La primera;  planificación la sucesión, Una vez tomada consciencia de la necesidad de llevar a cabo el relevo, el coacheé con ayuda del coach debe definir qué acciones  ha de  desarrollar para planificar todo el proceso lo más detallado posible En la segunda;  preparación  del sucesor, es necesario que el sucedido  enseñe y entrene  al sucesor  en los secretos del negocio, sus fortalezas y debilidades   a la vez que le da visibilidad ante los diferentes  colectivos que se relacionan con la empresa : trabajadores, clientes, proveedores, instituciones financieras, administraciones publicas etc.… Así mismo el sucesor debe empezar a definir su liderazgo.

La tercera etapa, traspaso, quizás la más decisiva y costosa parta el sucedido, es cuando debe permitir que el sucesor  empiece a tomar decisiones  contando con su tutelaje pero  con iniciativa propia; en algunas de esas es preciso que se equivoque para  aprender. En esta etapa el sucesor debe empezar a poner en práctica sus competencias, habilidades directivas  y dotes de liderazgo. El rol del sucedido pasa de actor a tutor o mentor.

Por último, en la cuarta etapa el sucedido debe  empezar a retirarse, dejar el protagonismo al sucesor y desarrollar otro rol en la empresa cual debe ser el de participar en el gobierno de la misma a través de sus correspondientes órganos, como puede ser  la Presidencia del Consejo de Administración. En esta etapa  debe poner en marcha su propio proyecto personal cual es el de enfocar su vida desde la nueva perspectiva con menos ocupaciones y más tiempo para disfrutar de sus hobbies  y de la propia familia, descuidados por sus actividades empresariales.
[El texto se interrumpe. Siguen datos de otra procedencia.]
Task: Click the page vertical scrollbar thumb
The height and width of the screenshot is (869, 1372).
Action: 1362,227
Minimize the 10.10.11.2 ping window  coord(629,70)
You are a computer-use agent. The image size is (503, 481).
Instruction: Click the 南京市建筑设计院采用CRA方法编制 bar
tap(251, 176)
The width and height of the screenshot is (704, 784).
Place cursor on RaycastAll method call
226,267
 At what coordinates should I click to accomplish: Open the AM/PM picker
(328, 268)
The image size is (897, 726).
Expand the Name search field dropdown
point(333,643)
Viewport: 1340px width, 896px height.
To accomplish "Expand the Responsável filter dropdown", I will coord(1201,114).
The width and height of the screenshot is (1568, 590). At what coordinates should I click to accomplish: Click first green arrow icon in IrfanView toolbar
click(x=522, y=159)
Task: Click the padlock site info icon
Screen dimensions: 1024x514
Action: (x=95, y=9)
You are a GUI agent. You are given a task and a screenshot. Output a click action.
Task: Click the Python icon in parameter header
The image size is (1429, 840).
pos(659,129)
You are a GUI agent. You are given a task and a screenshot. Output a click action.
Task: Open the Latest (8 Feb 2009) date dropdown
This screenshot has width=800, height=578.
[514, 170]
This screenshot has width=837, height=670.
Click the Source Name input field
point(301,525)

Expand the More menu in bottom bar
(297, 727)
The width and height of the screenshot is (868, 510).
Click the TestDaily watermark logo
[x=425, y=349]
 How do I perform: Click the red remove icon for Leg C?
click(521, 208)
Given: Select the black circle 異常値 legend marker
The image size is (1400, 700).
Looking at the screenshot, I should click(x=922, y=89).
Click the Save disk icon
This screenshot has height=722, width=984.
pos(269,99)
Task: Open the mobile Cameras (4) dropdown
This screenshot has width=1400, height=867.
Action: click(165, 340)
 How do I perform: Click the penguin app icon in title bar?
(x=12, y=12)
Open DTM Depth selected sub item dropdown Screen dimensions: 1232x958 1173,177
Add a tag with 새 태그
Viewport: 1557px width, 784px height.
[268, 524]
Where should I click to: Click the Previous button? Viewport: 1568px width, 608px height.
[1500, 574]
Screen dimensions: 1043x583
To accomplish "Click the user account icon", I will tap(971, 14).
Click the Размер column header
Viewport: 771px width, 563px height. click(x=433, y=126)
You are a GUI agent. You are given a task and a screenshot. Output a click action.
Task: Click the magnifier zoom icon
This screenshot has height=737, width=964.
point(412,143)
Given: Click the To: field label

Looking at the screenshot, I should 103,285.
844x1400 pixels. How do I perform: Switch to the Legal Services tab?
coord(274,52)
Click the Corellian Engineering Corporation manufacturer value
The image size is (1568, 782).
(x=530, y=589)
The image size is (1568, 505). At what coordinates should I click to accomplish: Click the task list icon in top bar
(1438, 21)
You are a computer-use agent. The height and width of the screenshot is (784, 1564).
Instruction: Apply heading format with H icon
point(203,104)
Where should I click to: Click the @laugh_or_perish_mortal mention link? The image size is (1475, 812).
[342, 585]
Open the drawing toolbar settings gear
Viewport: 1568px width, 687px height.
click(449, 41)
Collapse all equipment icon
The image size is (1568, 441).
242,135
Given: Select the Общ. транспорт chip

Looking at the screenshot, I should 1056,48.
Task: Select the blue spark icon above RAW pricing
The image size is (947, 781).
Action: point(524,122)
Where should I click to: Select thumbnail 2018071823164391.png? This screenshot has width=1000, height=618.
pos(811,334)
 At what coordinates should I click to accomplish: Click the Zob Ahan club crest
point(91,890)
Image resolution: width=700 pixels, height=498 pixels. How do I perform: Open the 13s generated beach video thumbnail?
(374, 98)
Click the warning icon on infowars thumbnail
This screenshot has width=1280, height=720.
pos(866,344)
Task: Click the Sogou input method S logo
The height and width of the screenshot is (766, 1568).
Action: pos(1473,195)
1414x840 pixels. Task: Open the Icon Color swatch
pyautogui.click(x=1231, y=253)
En algunas ocasiones algunos emprendedores inician un nuevo emprendimiento,   su propio modelo  de transición  desde su propia insatisfacción con su situación empresarial y personal; su coach será de gran ayuda en el desarrollo de este nuevo proyecto y la toma de la decisión.

Todo este proceso  de sucesión es complejo  y  es la mayoría de las ocasiones complicado para el empresario por las implicaciones que conlleva, de ahí que la ayuda de un coach es imprescindible siempre que el empresario  tenga la voluntad y el compromiso firme de abordarlo.

De nuevo  encontramos en el Coaching  una potente herramienta para darle un nuevo enfoque a nuestra vida tanto desde la perspectiva personal como  empresarial,  desde la consciencia de la insatisfacción del estado actual para pasar a un nuevo estado deseado.